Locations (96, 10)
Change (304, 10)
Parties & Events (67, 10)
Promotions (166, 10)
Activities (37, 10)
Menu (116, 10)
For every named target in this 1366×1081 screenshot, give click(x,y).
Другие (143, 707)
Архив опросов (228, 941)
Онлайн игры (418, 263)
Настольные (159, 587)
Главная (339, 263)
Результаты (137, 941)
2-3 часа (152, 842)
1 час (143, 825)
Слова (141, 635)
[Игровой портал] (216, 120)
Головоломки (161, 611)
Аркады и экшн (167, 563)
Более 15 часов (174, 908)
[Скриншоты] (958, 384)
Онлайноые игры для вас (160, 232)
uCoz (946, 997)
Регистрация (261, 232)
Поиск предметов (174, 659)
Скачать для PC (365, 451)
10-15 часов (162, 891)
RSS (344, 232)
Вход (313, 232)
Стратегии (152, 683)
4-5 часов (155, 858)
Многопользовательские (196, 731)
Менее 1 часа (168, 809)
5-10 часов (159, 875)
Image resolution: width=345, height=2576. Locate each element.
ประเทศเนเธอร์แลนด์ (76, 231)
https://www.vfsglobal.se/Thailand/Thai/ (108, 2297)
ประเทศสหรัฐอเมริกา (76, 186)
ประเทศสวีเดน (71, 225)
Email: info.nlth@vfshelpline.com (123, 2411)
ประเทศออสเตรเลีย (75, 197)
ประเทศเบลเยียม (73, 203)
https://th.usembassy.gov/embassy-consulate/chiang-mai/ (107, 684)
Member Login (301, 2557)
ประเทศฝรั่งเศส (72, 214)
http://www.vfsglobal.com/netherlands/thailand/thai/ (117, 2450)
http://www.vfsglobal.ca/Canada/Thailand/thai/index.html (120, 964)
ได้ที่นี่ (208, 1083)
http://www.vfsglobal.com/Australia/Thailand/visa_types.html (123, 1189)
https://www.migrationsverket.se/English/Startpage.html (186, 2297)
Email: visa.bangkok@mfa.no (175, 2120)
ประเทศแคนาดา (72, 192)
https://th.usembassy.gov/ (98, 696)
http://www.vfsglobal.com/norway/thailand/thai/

PROBLEM DESCRIPTION:
Repeat each record exactly. Omit nothing.

SOLUTION TO THE PROBLEM:
Locations (96, 10)
Change (304, 10)
Parties & Events (67, 10)
Promotions (166, 10)
Activities (37, 10)
Menu (116, 10)
For every named target in this 1366×1081 screenshot, give click(x,y).
Другие (143, 707)
Архив опросов (228, 941)
Онлайн игры (418, 263)
Настольные (159, 587)
Главная (339, 263)
Результаты (137, 941)
2-3 часа (152, 842)
1 час (143, 825)
Слова (141, 635)
[Игровой портал] (216, 120)
Головоломки (161, 611)
Аркады и экшн (167, 563)
Более 15 часов (174, 908)
[Скриншоты] (958, 384)
Онлайноые игры для вас (160, 232)
uCoz (946, 997)
Регистрация (261, 232)
Поиск предметов (174, 659)
Скачать для PC (365, 451)
10-15 часов (162, 891)
RSS (344, 232)
Вход (313, 232)
Стратегии (152, 683)
4-5 часов (155, 858)
Многопользовательские (196, 731)
Менее 1 часа (168, 809)
5-10 часов (159, 875)
Image resolution: width=345, height=2576. Locate each element.
ประเทศเนเธอร์แลนด์ (76, 231)
https://www.vfsglobal.se/Thailand/Thai/ (108, 2297)
ประเทศสหรัฐอเมริกา (76, 186)
ประเทศสวีเดน (71, 225)
Email: info.nlth@vfshelpline.com (123, 2411)
ประเทศออสเตรเลีย (75, 197)
ประเทศเบลเยียม (73, 203)
https://th.usembassy.gov/embassy-consulate/chiang-mai/ (107, 684)
Member Login (301, 2557)
ประเทศฝรั่งเศส (72, 214)
http://www.vfsglobal.com/netherlands/thailand/thai/ (117, 2450)
http://www.vfsglobal.ca/Canada/Thailand/thai/index.html (120, 964)
ได้ที่นี่ (208, 1083)
http://www.vfsglobal.com/Australia/Thailand/visa_types.html (123, 1189)
https://www.migrationsverket.se/English/Startpage.html (186, 2297)
Email: visa.bangkok@mfa.no (175, 2120)
ประเทศแคนาดา (72, 192)
https://th.usembassy.gov/ (98, 696)
http://www.vfsglobal.com/norway/thailand/thai/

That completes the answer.